Role of molecular adsorbent recirculating system in methotrexate-induced acute liver failure: a case report and literature review

Abstract

We describe the case of a 14-year-old girl with osteosarcoma who was treated with high-dose methotrexate (12 g/m²). Twenty-four hours after the infusion, her plasma methotrexate concentration was elevated at 937 μmol/L (normal < 10 µmol/L). She exhibited severe signs of methotrexate toxicity, including encephalopathy, acute liver failure (ALF), and acute kidney injury. In this case report, we highlight the severe and rare adverse effects secondary to methotrexate administration and the efficacity of molecular adsorbent recirculating system and continuous venovenous hemodiafiltration to recover from multiple organ failure.

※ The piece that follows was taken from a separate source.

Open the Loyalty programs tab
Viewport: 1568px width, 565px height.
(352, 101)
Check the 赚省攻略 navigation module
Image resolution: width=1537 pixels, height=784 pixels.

Keywords: acute kidney injury; acute liver failure; case report; extracorporeal treatment; methotrexate toxicity.

Figure 1

Time course of methotrexate and factor V levels according to extracorporeal therapies with MARS and CRRT.

Figure 2

Mechanism of action of glucarpidase and leucovorin in methotrexate toxicity. Methotrexate and leucovorin enter the cell via the RFC receptor and through passive diffusion in cases of high doses. MTX inhibits folate-dependent enzymes, including DHFR, thereby reducing purine production. This leads to a decrease in intracellular folate and inhibition of DNA synthesis. Leucovorin is essential for restoring sufficient intracellular folate levels. Glucarpidase rapidly reduces methotrexate levels by cleaving it into two inactive metabolites (DAMPA and glutamic acid), both of which are eliminated by the liver rather than the kidneys. Glucarpidase also inactivates leucovorin (5-FP and glutamic acid). 5FP, 5-formylpteroate; DAMPA, 4-deoxy-4-amino-N10-methylpteroic acid; DHFR, dihydrofolate reductase; GLU, glutamate; LV, leucovorin; MTX, methotrexate; RFC, reduced folate carrier; THE, tetrahydrofolate.